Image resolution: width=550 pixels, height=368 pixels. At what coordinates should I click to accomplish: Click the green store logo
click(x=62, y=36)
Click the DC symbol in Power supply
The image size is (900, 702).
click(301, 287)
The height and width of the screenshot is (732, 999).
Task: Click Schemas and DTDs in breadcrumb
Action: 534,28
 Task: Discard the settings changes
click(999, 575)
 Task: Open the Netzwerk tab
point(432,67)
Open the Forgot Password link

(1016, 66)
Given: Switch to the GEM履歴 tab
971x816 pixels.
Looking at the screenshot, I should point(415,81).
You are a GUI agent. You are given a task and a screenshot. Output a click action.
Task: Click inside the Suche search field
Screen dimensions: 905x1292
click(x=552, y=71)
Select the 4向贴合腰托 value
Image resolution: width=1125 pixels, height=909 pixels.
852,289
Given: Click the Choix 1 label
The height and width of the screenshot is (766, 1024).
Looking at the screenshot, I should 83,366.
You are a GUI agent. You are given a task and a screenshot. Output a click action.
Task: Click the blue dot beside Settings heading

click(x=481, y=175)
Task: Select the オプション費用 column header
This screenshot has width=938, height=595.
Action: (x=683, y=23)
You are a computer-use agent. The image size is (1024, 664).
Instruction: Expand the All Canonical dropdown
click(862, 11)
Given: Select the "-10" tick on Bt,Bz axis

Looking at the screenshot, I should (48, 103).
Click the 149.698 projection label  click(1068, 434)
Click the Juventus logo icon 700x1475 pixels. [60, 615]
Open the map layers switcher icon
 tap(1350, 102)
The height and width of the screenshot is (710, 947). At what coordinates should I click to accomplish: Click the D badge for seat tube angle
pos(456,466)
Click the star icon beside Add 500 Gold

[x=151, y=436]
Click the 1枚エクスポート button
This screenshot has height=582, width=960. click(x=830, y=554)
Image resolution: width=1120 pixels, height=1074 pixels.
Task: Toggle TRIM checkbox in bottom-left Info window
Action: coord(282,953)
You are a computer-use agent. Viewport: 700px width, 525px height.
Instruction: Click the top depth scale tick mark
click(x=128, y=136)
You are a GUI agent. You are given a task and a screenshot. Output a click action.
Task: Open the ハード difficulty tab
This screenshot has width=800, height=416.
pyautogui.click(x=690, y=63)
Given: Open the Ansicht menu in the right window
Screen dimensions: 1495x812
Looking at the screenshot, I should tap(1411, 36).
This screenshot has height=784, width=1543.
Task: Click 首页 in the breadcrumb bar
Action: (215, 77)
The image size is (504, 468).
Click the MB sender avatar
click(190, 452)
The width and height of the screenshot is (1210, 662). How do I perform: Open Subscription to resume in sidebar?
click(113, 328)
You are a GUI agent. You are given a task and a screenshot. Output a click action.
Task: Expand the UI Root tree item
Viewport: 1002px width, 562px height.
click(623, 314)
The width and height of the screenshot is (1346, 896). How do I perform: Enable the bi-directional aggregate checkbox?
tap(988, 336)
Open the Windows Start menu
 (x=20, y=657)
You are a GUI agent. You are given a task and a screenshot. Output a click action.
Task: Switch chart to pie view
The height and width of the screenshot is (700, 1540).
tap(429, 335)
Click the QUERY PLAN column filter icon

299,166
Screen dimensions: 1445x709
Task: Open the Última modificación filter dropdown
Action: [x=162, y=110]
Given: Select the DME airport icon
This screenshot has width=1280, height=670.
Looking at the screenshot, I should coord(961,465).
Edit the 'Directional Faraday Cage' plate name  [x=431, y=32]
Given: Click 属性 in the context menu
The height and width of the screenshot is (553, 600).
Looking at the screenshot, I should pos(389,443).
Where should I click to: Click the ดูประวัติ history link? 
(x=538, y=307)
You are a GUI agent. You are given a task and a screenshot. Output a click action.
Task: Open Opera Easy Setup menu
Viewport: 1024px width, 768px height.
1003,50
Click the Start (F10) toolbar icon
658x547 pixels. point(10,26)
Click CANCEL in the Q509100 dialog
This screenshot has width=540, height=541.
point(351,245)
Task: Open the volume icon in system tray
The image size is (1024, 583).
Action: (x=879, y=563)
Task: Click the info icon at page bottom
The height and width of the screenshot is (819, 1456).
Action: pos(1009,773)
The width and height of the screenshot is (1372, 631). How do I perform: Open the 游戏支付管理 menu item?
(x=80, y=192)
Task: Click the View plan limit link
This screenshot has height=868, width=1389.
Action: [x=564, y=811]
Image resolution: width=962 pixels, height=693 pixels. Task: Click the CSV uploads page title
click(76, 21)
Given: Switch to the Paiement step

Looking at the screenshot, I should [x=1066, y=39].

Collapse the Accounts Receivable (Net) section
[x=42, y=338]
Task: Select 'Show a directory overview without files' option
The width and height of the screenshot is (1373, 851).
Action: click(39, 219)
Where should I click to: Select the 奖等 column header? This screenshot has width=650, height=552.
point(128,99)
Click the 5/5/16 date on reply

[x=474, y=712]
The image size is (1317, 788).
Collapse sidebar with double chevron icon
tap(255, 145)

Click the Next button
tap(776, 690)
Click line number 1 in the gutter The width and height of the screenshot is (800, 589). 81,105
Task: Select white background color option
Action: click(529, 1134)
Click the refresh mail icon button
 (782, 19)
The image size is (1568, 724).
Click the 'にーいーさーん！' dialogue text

****************************************

DIRECTIONS FOR THIS TASK
Using the listing above, print every entry verbatim.

OUTPUT BELOW
Image resolution: width=550 pixels, height=368 pixels. At what coordinates should I click to accomplish: Click the green store logo
click(x=62, y=36)
Click the DC symbol in Power supply
The image size is (900, 702).
click(301, 287)
The height and width of the screenshot is (732, 999).
Task: Click Schemas and DTDs in breadcrumb
Action: 534,28
 Task: Discard the settings changes
click(999, 575)
 Task: Open the Netzwerk tab
point(432,67)
Open the Forgot Password link

(1016, 66)
Given: Switch to the GEM履歴 tab
971x816 pixels.
Looking at the screenshot, I should point(415,81).
You are a GUI agent. You are given a task and a screenshot. Output a click action.
Task: Click inside the Suche search field
Screen dimensions: 905x1292
click(x=552, y=71)
Select the 4向贴合腰托 value
Image resolution: width=1125 pixels, height=909 pixels.
852,289
Given: Click the Choix 1 label
The height and width of the screenshot is (766, 1024).
Looking at the screenshot, I should 83,366.
You are a GUI agent. You are given a task and a screenshot. Output a click action.
Task: Click the blue dot beside Settings heading

click(x=481, y=175)
Task: Select the オプション費用 column header
This screenshot has width=938, height=595.
Action: (x=683, y=23)
You are a computer-use agent. The image size is (1024, 664).
Instruction: Expand the All Canonical dropdown
click(862, 11)
Given: Select the "-10" tick on Bt,Bz axis

Looking at the screenshot, I should (48, 103).
Click the 149.698 projection label  click(1068, 434)
Click the Juventus logo icon 700x1475 pixels. [60, 615]
Open the map layers switcher icon
 tap(1350, 102)
The height and width of the screenshot is (710, 947). At what coordinates should I click to accomplish: Click the D badge for seat tube angle
pos(456,466)
Click the star icon beside Add 500 Gold

[x=151, y=436]
Click the 1枚エクスポート button
This screenshot has height=582, width=960. click(x=830, y=554)
Image resolution: width=1120 pixels, height=1074 pixels.
Task: Toggle TRIM checkbox in bottom-left Info window
Action: coord(282,953)
You are a computer-use agent. Viewport: 700px width, 525px height.
Instruction: Click the top depth scale tick mark
click(x=128, y=136)
You are a GUI agent. You are given a task and a screenshot. Output a click action.
Task: Open the ハード difficulty tab
This screenshot has width=800, height=416.
pyautogui.click(x=690, y=63)
Given: Open the Ansicht menu in the right window
Screen dimensions: 1495x812
Looking at the screenshot, I should tap(1411, 36).
This screenshot has height=784, width=1543.
Task: Click 首页 in the breadcrumb bar
Action: (215, 77)
The image size is (504, 468).
Click the MB sender avatar
click(190, 452)
The width and height of the screenshot is (1210, 662). How do I perform: Open Subscription to resume in sidebar?
click(113, 328)
You are a GUI agent. You are given a task and a screenshot. Output a click action.
Task: Expand the UI Root tree item
Viewport: 1002px width, 562px height.
click(623, 314)
The width and height of the screenshot is (1346, 896). How do I perform: Enable the bi-directional aggregate checkbox?
tap(988, 336)
Open the Windows Start menu
 (x=20, y=657)
You are a GUI agent. You are given a task and a screenshot. Output a click action.
Task: Switch chart to pie view
The height and width of the screenshot is (700, 1540).
tap(429, 335)
Click the QUERY PLAN column filter icon

299,166
Screen dimensions: 1445x709
Task: Open the Última modificación filter dropdown
Action: [x=162, y=110]
Given: Select the DME airport icon
This screenshot has width=1280, height=670.
Looking at the screenshot, I should coord(961,465).
Edit the 'Directional Faraday Cage' plate name  [x=431, y=32]
Given: Click 属性 in the context menu
The height and width of the screenshot is (553, 600).
Looking at the screenshot, I should pos(389,443).
Where should I click to: Click the ดูประวัติ history link? 
(x=538, y=307)
You are a GUI agent. You are given a task and a screenshot. Output a click action.
Task: Open Opera Easy Setup menu
Viewport: 1024px width, 768px height.
1003,50
Click the Start (F10) toolbar icon
658x547 pixels. point(10,26)
Click CANCEL in the Q509100 dialog
This screenshot has width=540, height=541.
point(351,245)
Task: Open the volume icon in system tray
The image size is (1024, 583).
Action: (x=879, y=563)
Task: Click the info icon at page bottom
The height and width of the screenshot is (819, 1456).
Action: pos(1009,773)
The width and height of the screenshot is (1372, 631). How do I perform: Open the 游戏支付管理 menu item?
(x=80, y=192)
Task: Click the View plan limit link
This screenshot has height=868, width=1389.
Action: [x=564, y=811]
Image resolution: width=962 pixels, height=693 pixels. Task: Click the CSV uploads page title
click(76, 21)
Given: Switch to the Paiement step

Looking at the screenshot, I should [x=1066, y=39].

Collapse the Accounts Receivable (Net) section
[x=42, y=338]
Task: Select 'Show a directory overview without files' option
The width and height of the screenshot is (1373, 851).
Action: click(39, 219)
Where should I click to: Select the 奖等 column header? This screenshot has width=650, height=552.
point(128,99)
Click the 5/5/16 date on reply

[x=474, y=712]
The image size is (1317, 788).
Collapse sidebar with double chevron icon
tap(255, 145)

Click the Next button
tap(776, 690)
Click line number 1 in the gutter The width and height of the screenshot is (800, 589). 81,105
Task: Select white background color option
Action: click(529, 1134)
Click the refresh mail icon button
 (782, 19)
The image size is (1568, 724).
Click the 'にーいーさーん！' dialogue text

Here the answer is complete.